Election stand-off smacks of a case of history repeating itself

President Uhuru Kenyatta addresses Nakuru residents at Afraha stadium on October 22, 2017 during a prayer rally. Jubilee regime came up with all sorts of unsubstantiated allegations around Nasa's rejection of the repeat poll. PHOTO | SILA KIPLAGAT | NATION MEDIA GROUP

What you need to know:

  • Our history shows that any time the government makes allegations of violence in the offing.
  • Jubilee regime came up with all sorts of unsubstantiated allegations around Nasa's rejection of the repeat poll.

In the early years of Independence, President Jomo Kenyatta’s political and security machinery used to concoct all sorts of propaganda targeting then Vice-President Oginga Odinga.

The leftist Vice-President was variously accused of plotting with foreign powers to undermine and overthrow the government.

On various occasions, the government manufactured and disseminated news to the effect that caches of arms intended for subversion had been found stashed at Mr Odinga’s Jogoo House office in Nairobi, aboard ships docking at Kilindini Harbour, or on trucks driving in from neighbouring countries.

FAKE NEWS

Clearly the fake news phenomenon did not start with the advent of social media or with the 2016 American presidential election that swept Donald Trump into the White House.

It was not long before Mr Odinga was ejected from Kanu in 1966, and eventually imprisoned in 1969 without being charged, tried or convicted of any offence.

The firearms and coup plot stories were all manufactured.

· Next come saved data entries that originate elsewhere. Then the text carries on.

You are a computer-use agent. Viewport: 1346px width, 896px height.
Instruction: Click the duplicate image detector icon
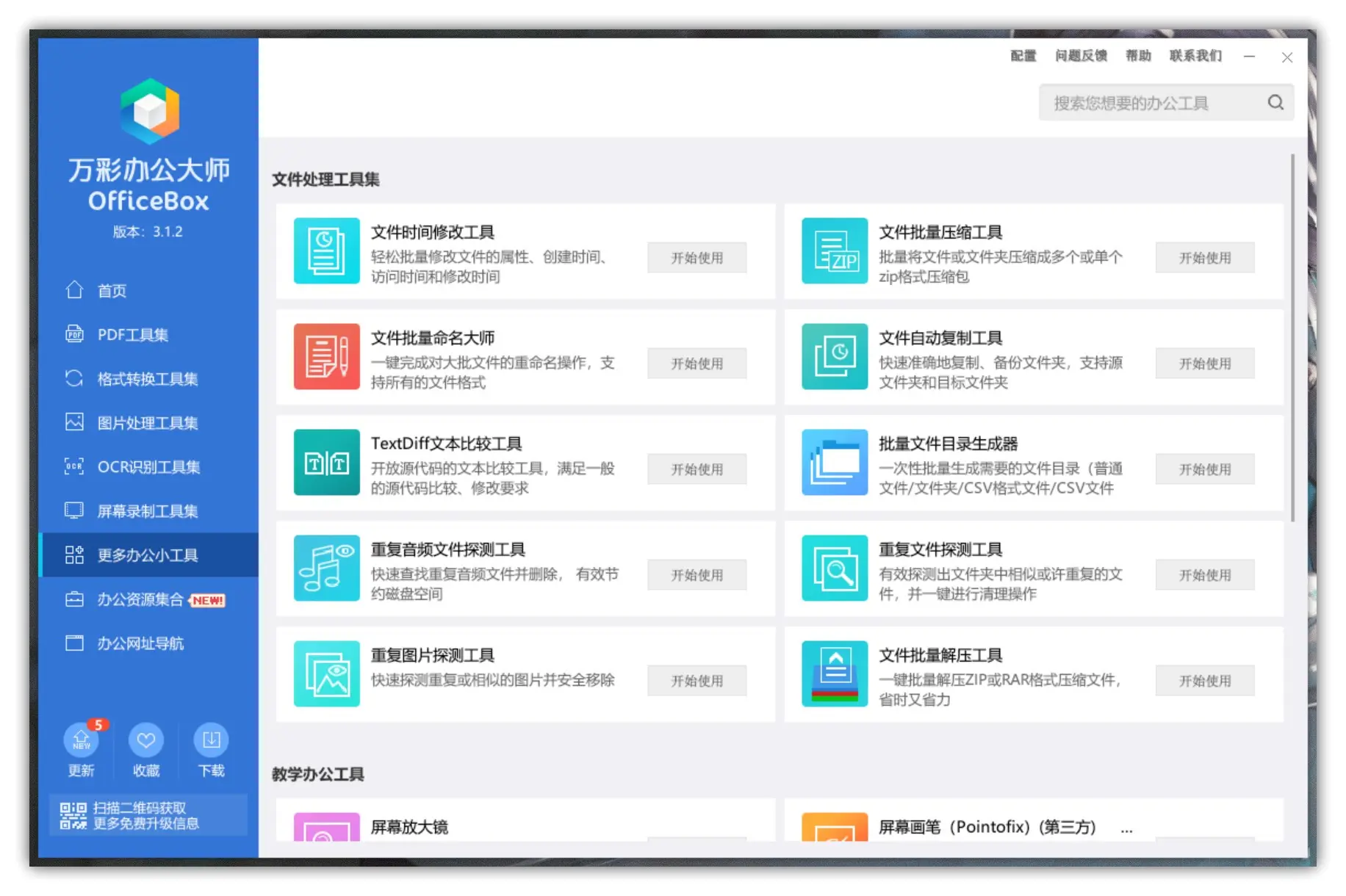tap(326, 673)
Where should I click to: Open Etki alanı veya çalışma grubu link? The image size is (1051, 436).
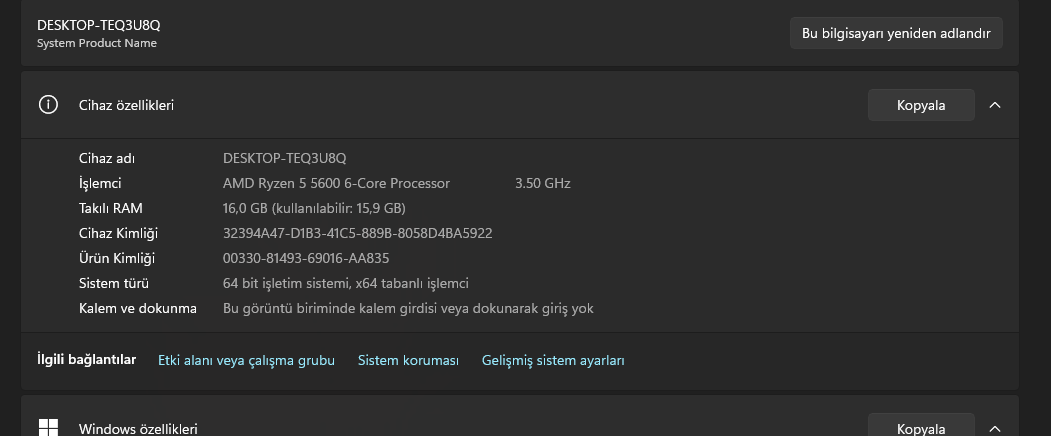coord(246,360)
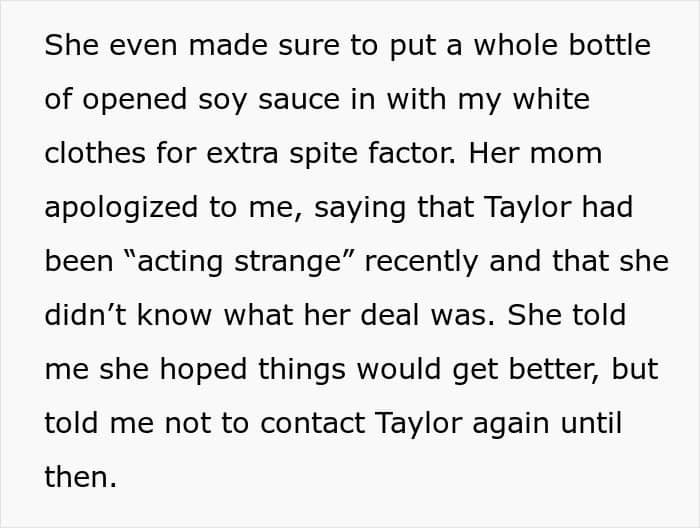Click the word "apologized"
Image resolution: width=700 pixels, height=528 pixels.
point(121,208)
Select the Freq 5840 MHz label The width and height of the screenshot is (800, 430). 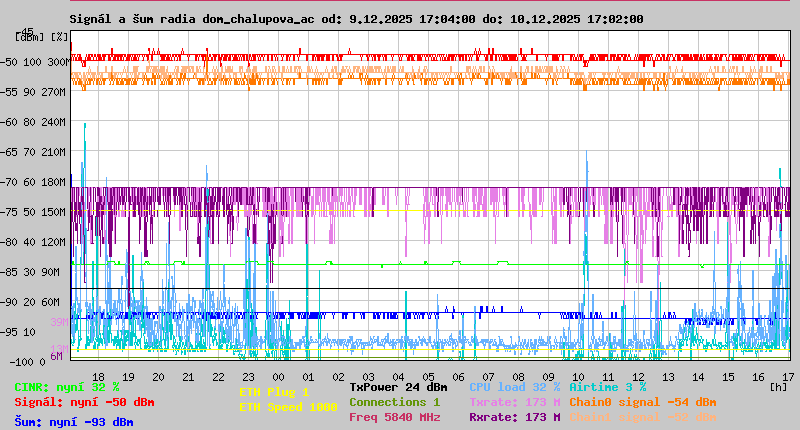coord(394,417)
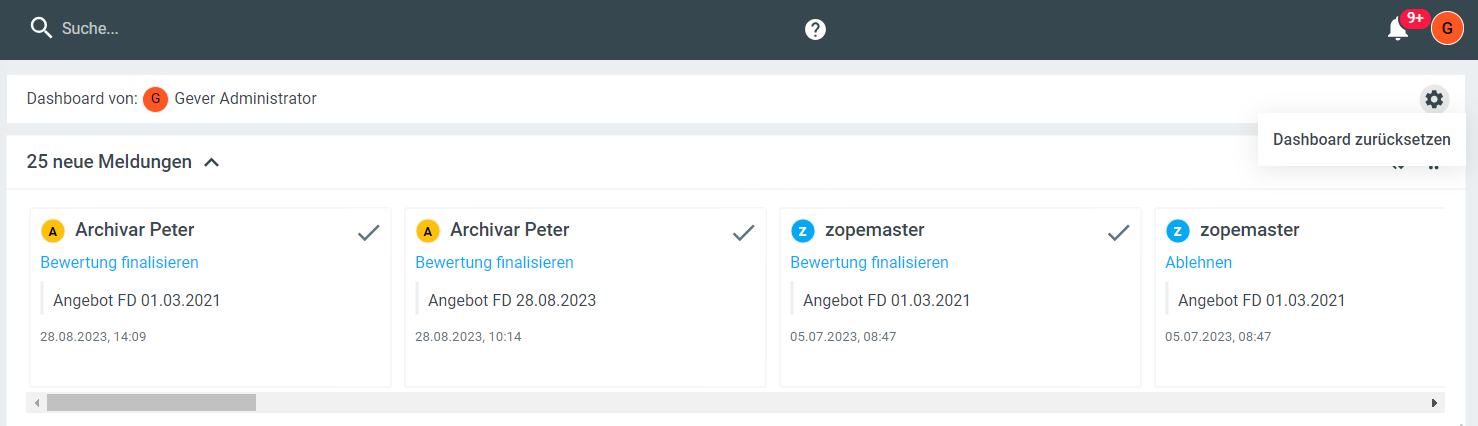This screenshot has height=426, width=1478.
Task: Collapse the 25 neue Meldungen section
Action: point(211,162)
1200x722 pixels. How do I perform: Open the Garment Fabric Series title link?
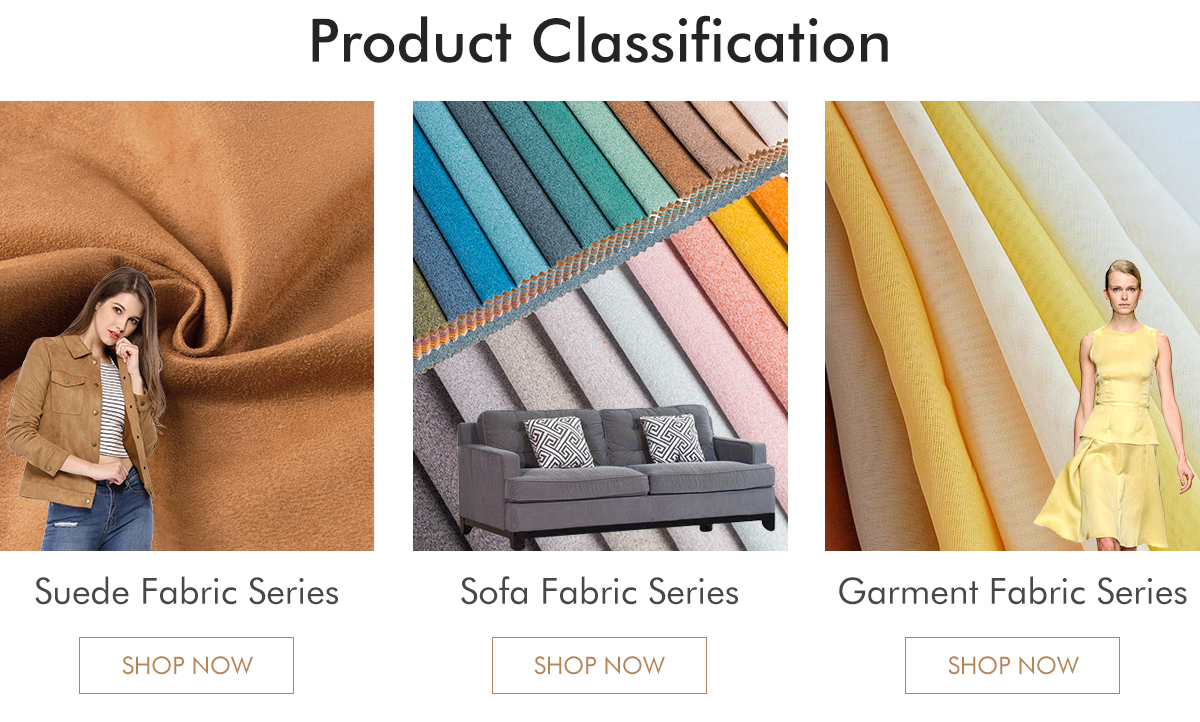(x=1012, y=591)
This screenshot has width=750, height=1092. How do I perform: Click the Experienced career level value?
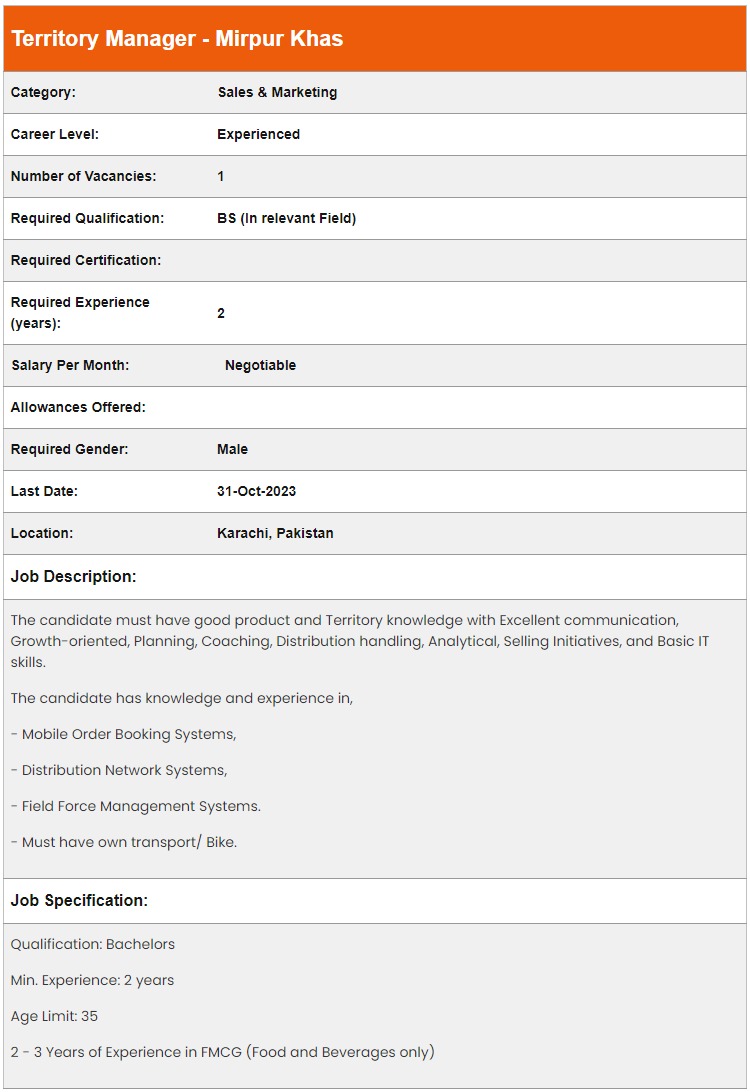click(x=258, y=134)

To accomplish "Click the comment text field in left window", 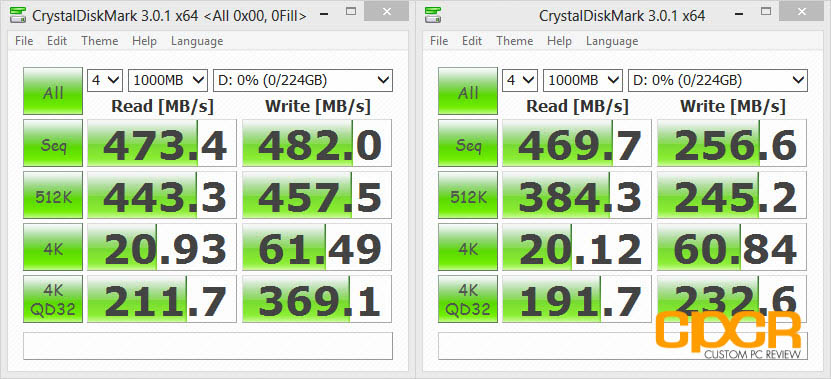I will (x=208, y=346).
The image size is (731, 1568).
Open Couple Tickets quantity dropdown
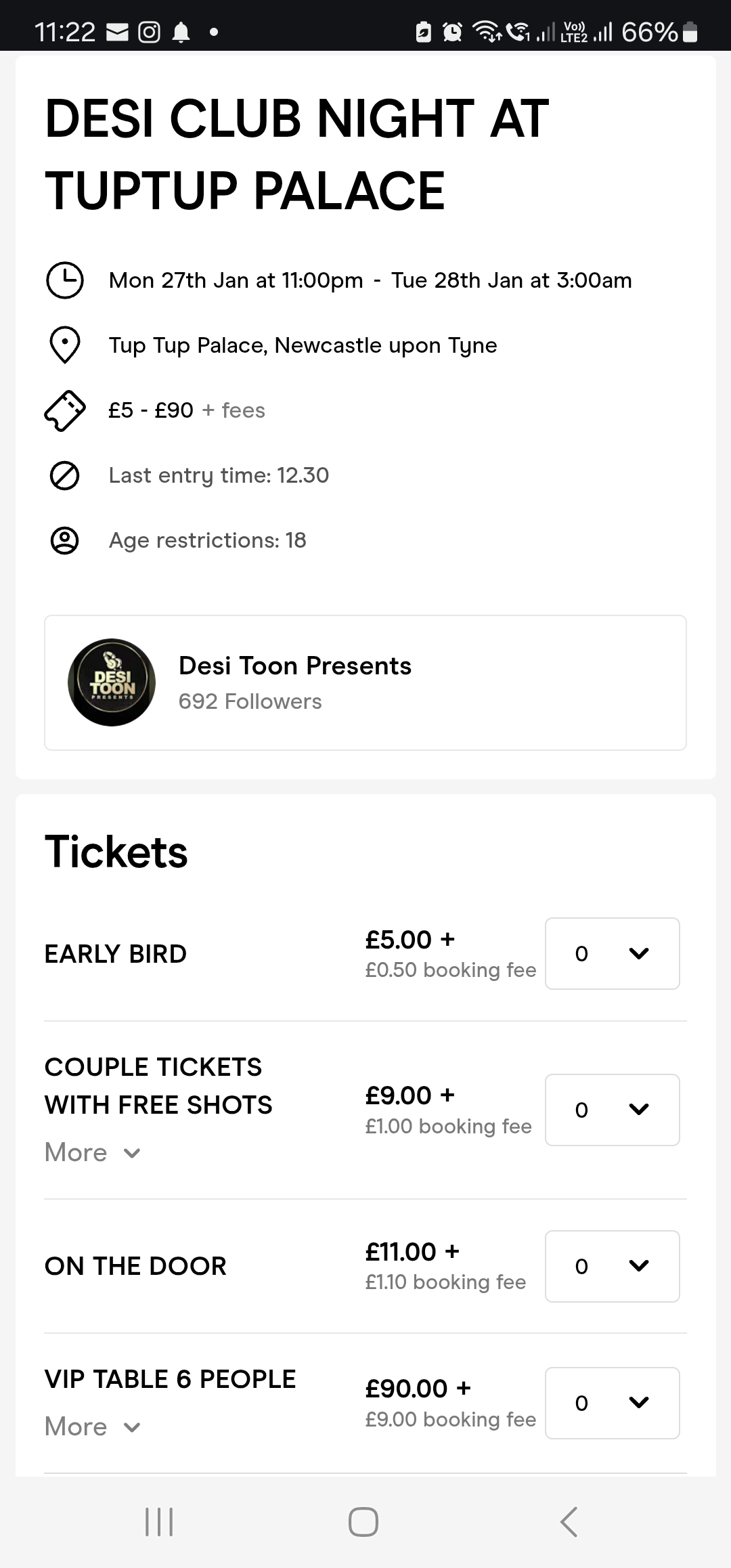point(612,1110)
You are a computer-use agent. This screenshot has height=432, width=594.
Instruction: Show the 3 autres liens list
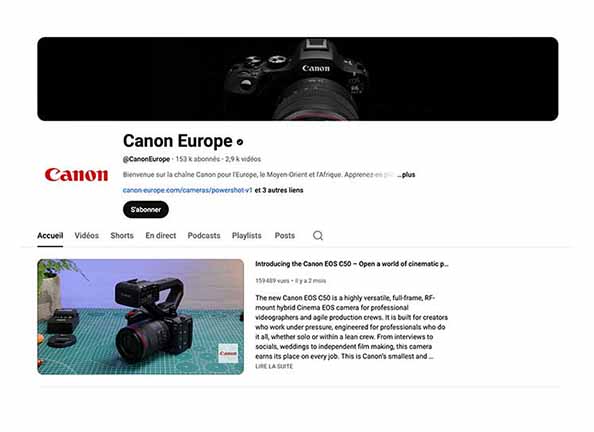click(279, 190)
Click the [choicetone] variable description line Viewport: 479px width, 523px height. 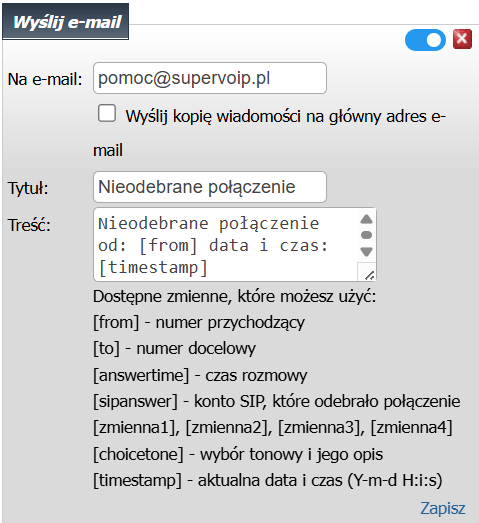(x=238, y=454)
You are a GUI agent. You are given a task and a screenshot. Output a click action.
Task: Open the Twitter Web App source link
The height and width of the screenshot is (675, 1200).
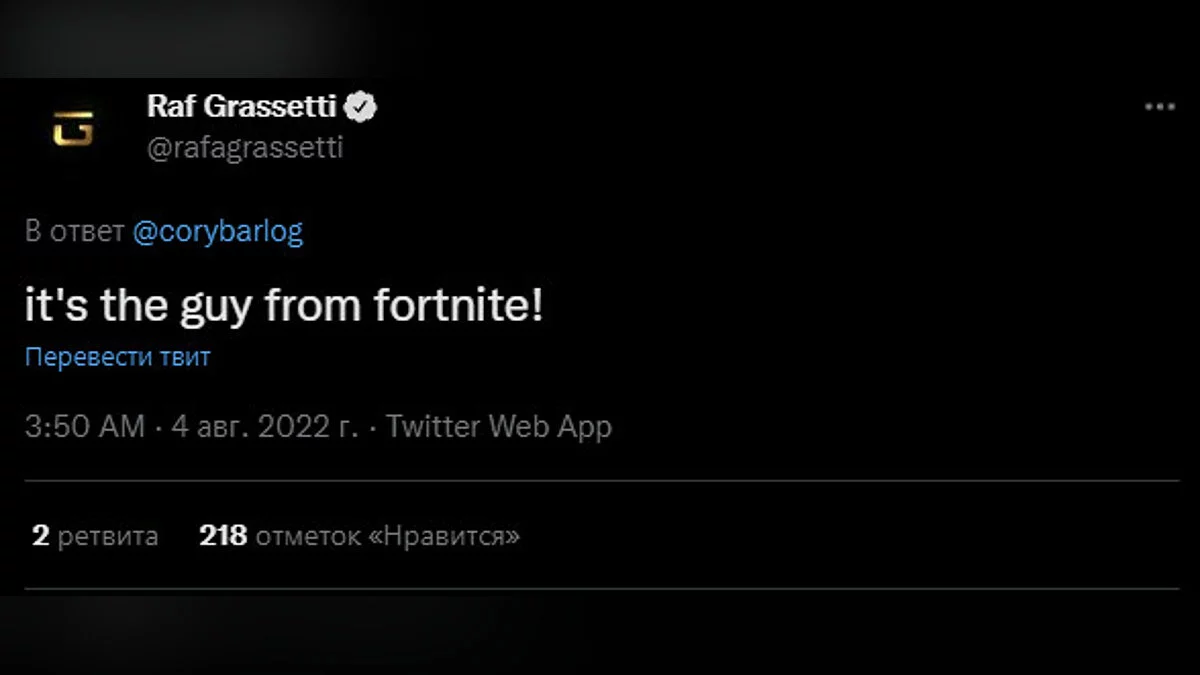(x=499, y=427)
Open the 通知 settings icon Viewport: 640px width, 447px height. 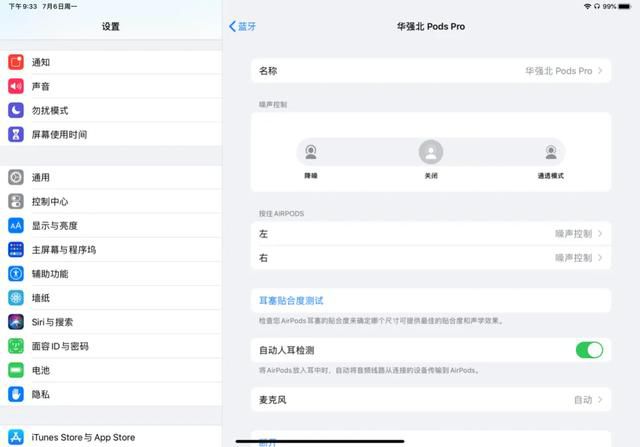point(16,62)
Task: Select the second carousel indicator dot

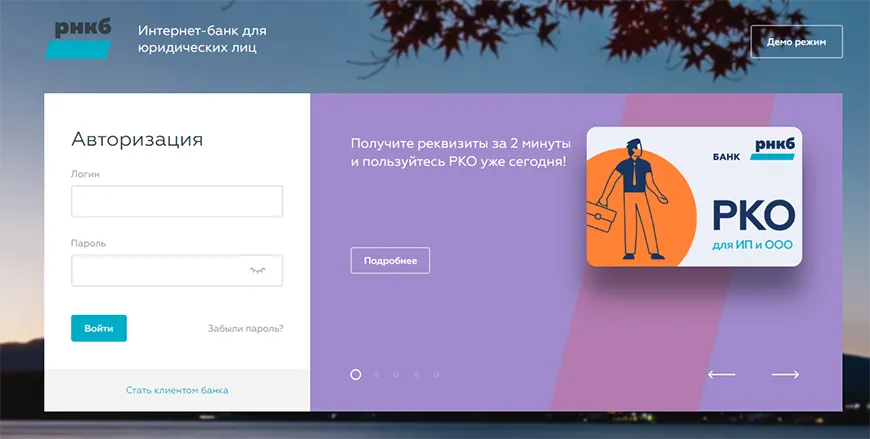Action: [376, 374]
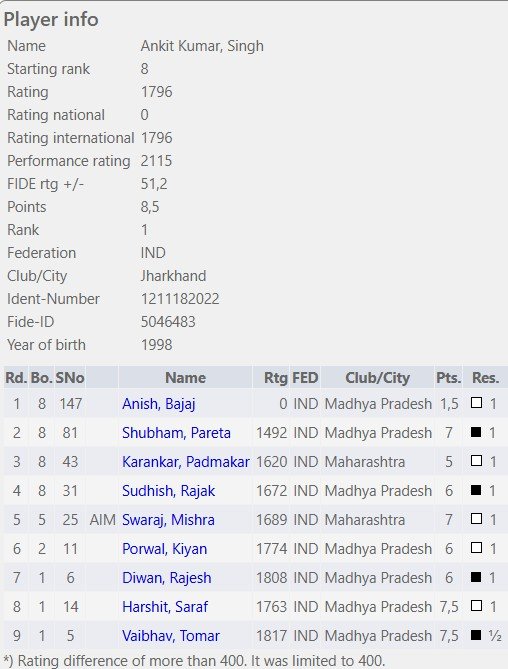Click white piece icon in round 6
Screen dimensions: 508x669
click(476, 548)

Jump ahead to 1975, and see similar tactics employed with deadly effect.

ASSASSINATION

The Kenyatta regime decided to kill fiery politician JM Kariuki, who was making the ruling oligarchy squirm in their seats with his attacks on their rapacious looting.

JM, as he was popularly known, was lured from the Hilton Hotel in Nairobi by Security Intelligence operatives and his mutilated body later found in the Ngong Hills.

In the interim, the security apparatus planted a series of bombs in Nairobi, one of which killed 27 innocent Kenyans on a Mombasa-bound bus.

ACTIVISM
The system spread fake news that the bombings were the work of a hitherto unknown ‘Maskini Liberation Front’.

The inference was clear: JM was the voice of the masikini, the poor and downtrodden, so the bombs must be his handiwork!

The system also manufactured a lie that the ‘missing’ JM was in Zambia, an episode that remains the darkest and most embarrassing in the otherwise glorious history of the Nation Newspapers, which splashed the fake news on the same day the MP’s body was found.

The Maskini Liberation Front was never heard of again.

MOI'S ERA
Jomo Kenyatta’s successor, Daniel arap Moi, was also adept at the dark arts of fake news around coup plots and subversion.

The thieving kleptocracy survived by perfecting a brutal police state where any dissenting voices were eliminated or silenced on accusations of plotting to overthrow the State.
A Moi speech would hardly be complete without scathing denouncement of “traitors”, “subversives” and “agents of foreign masters”, who were allegedly working at the behest of external interests to destabilise the country.

On occasion, elaborate ruses were concocted to tie targeted individuals to arms stockpiles or seditious literature, after which it was swift conviction through Kangaroo courts, indefinite detention without trial, or just disappearance and summary execution.

ELECTION
Why bring up all this ancient history? Because the disciples of Jomo Kenyatta and Daniel arap Moi are in power, and seem keen to re-introduce the tactics learnt at the feet of their mentors.

That’s the only conclusion one can draw from the outrageous statement released last week by Government Spokesman Eric Kiraithe.

In the best traditions of the Kenyatta-Moi dictatorships, the Jubilee regime came up with all sorts of wild and unsubstantiated allegations around the opposition rejection of the contentious repeat presidential election.

BRIBERY
The old foreign bogey was dredged up, alongside fairy tales of vast amounts of cash allegedly being used to drive the opposition campaign.

The barrage was designed to pre-empt any rulings by the courts or the Independent Electoral and Boundaries Commission, with allegations that any decisions unfavourable to Jubilee could only have been reached through bribery.

And, of course, all that follows the dramatic police raids on the residences of a key opposition supporter, with the suitable advance propaganda, which set the stage for claims of plans to employ violence.

DICTATORSHIP
Our history shows that any time the government makes allegations of violence in the offing, it goes ahead to ensure realisation of self-fulfilling prophecies in assassinations, communal violence and unleashing ethnic militias.

We saw it with the old Kenyatta and his consolidation of the one-party dictatorship.

We saw it in Moi’s one-man rule and his fight-back against the multi-party campaign. History seems to be repeating itself.